Helena shook her head, "No. The first time we met he had already graduated. It was the first time he asked for the Defense job from Dippet, but was turned down. It was because he was young, though; from what I understand Dippet told him he was welcome to apply in a few years. That's when he asked me about the diadem."
"So he got rejected twice but there was still a silver lining for him," Simone said, "He used the first time to learn of the diadem, the second time to hide it. He probably wanted to be in the school so he could be close to it."
Severus tapped his chin, "He was too young for the job when Dippet was still Headmaster, but returned a few years later when Dumbledore was appointed…and Dumbledore was appointed in 1966 or so…I'd say the student probably couldn't have been out of school more than eight, maybe ten years or so when he came back the second time."
"That means we can cut the more recent graduates out of our search," Simone said, "That makes this easier."
Severus turned to Helena, "I know you didn't want to help us, but we do appreciate your assistance. It goes without saying, we'd appreciate you didn't tell anyone what we discussed today."
Helena stared at Severus with uncertainty, "You promise you are going to destroy it?"
"I swear on my magic," Severus vowed, "Rest assured there are those here whom I would like to protect and we cannot risk that thing falling into the wrong hands. Once we figure out what was done to it, we can find a way to destroy it."
"If you like, if we figured out what the spell is we could remove it and save the diadem instead," Simone offered.
Severus disagreed but bit his tongue. The simplest solution would be to just destroy the whole thing, but he wasn't about to argue about it in front of an audience who's cooperation was already precarious.
Helena smiled sadly, but shook her head.
"Destroy it," she said, "Too long has that diadem haunted me. I wish to put an end to things for good. If I cannot move onto the next realm to make amends with my mother, I can at least ensure her prized possession is no longer used for evil." She turned to leave.
With a sorrowful look, Helena glided through the wall and off across the courtyard.
"One more thing," she added, turning back to them briefly, "I cannot be sure what house he was in, but I know for certain it was not Ravenclaw." Then she floated away.
"So," Simone said after a time, staring after the Grey Lady, "Are we any closer to solving this?"
"I certainly hope so," Severus said quietly.

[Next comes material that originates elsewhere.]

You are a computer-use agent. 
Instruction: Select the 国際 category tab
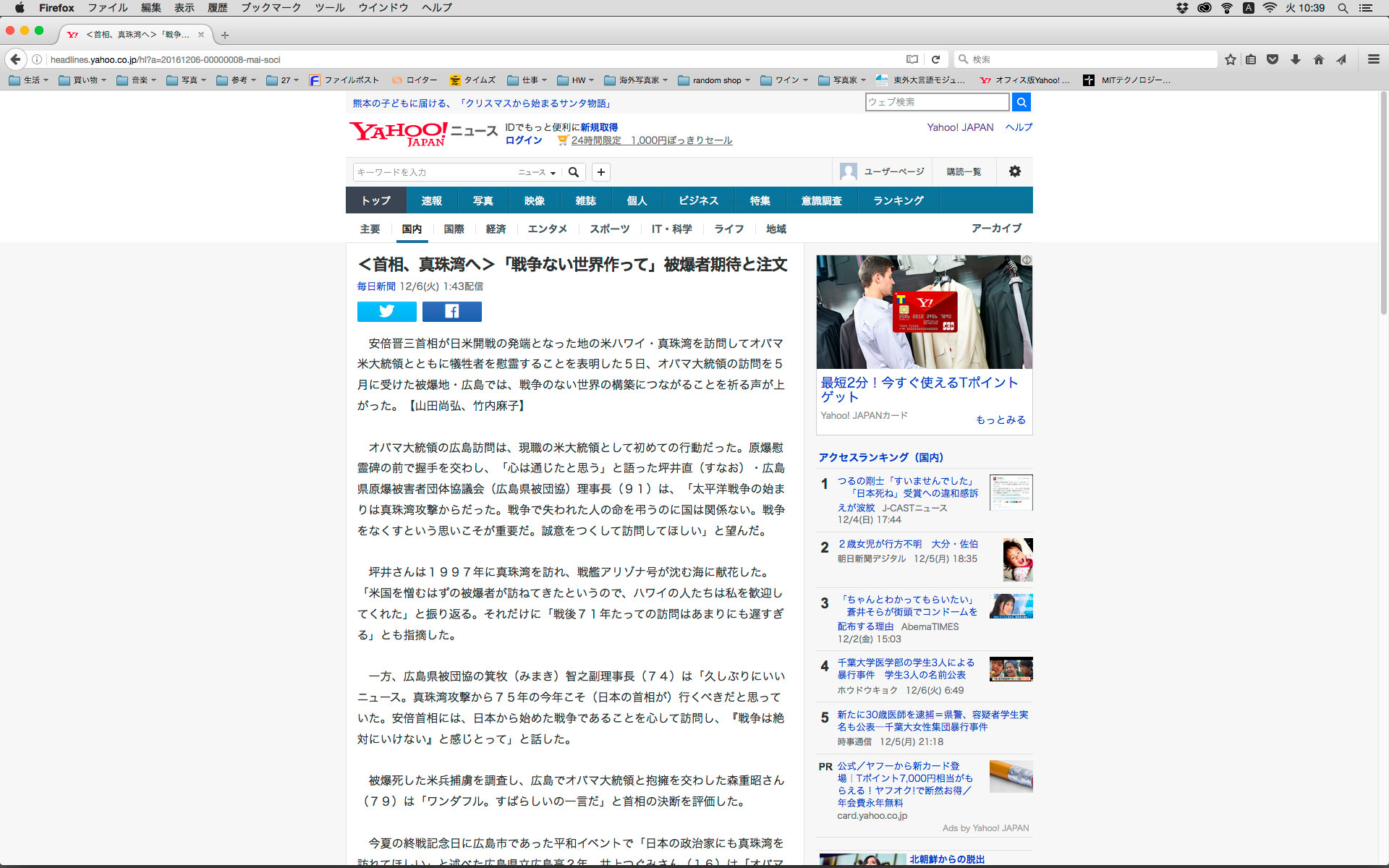pos(454,229)
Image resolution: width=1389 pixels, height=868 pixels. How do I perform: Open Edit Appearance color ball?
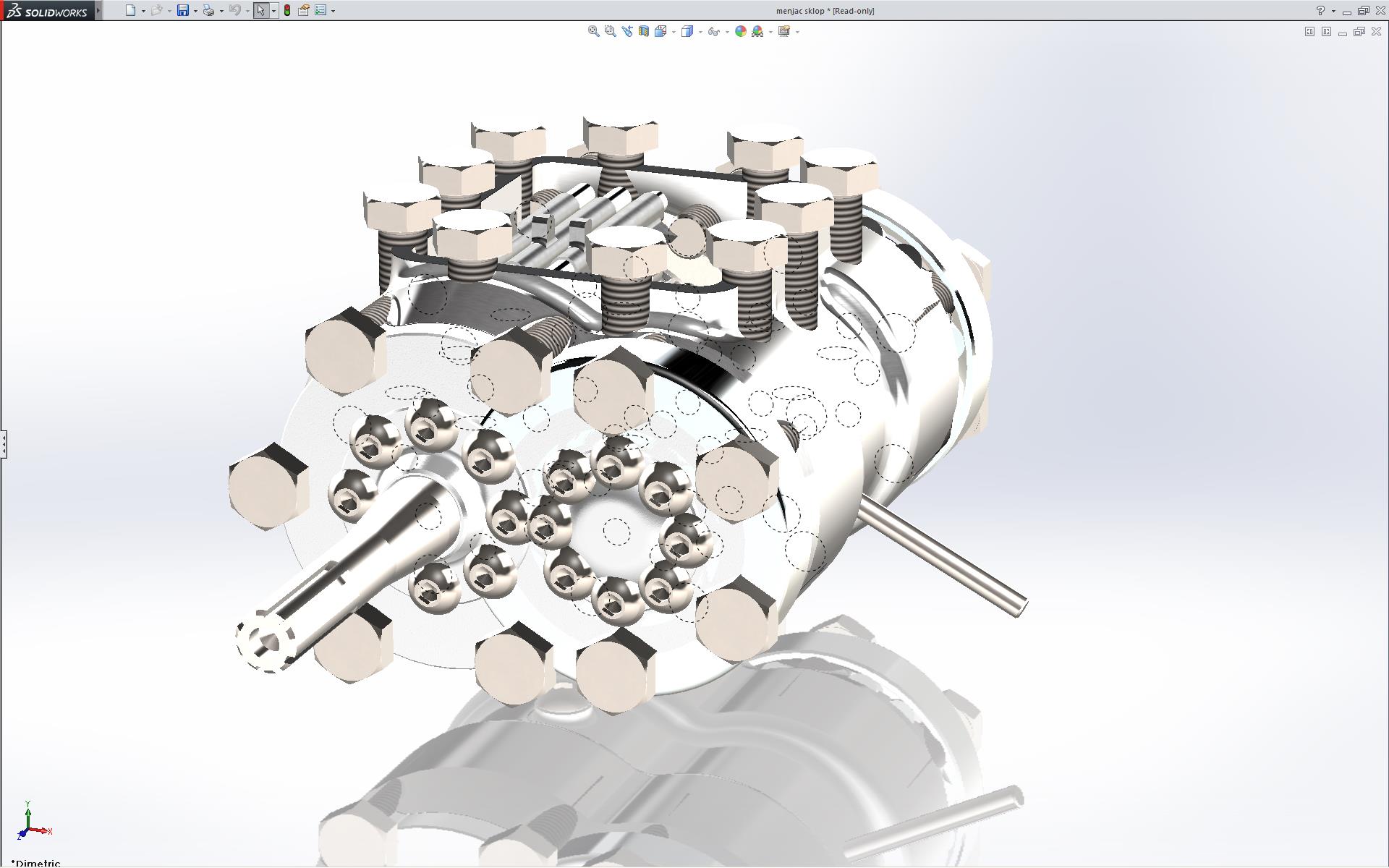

Once again, sorry if the chapter had any mistakes or contradictions. I kept editing this chapter over and over to direct the plot in the correct direction and I lack a beta to oversee my final results.
So I thought I would use the interaction with the Bloody Baron to touch upon a subject that bothers me in some fanfics depicting him:
Lust is not love.
The Baron hounded after Helena for years while they were alive, and judging by his refusal to give up, he didn't seem to respect her wishes and leave her alone. Using a request by her mother to find her in order to pursue her to Albania demonstrates the lengths he is willing to go to ignore her wishes and continue to harass her.
Killing her in anger is the ultimate example of how his feelings were not love. No one would go to such a depraved length to hurt someone they love. We make rash mistakes when we are hurt, but I truly believe in order to kill you must have true anger in your heart, a level of anger I do not believe you could truly direct towards someone you truly care for above all else. What the Baron did was little more than the selfish cliche of "If I can't have you, no one can" and I truly do not believe a person could do that to someone they genuinely love.
Even becoming a ghost at Hogwarts shows how little he actually respected Helena's wishes and feelings. Who the hell would think it appropriate to follow around someone you have hurt beyond repair? If he truly wanted to show repentance, he would have left her alone in the afterlife, finally honoring her wishes. Instead he intends to hang around all eternity, preventing his victim from ever truly being away from him.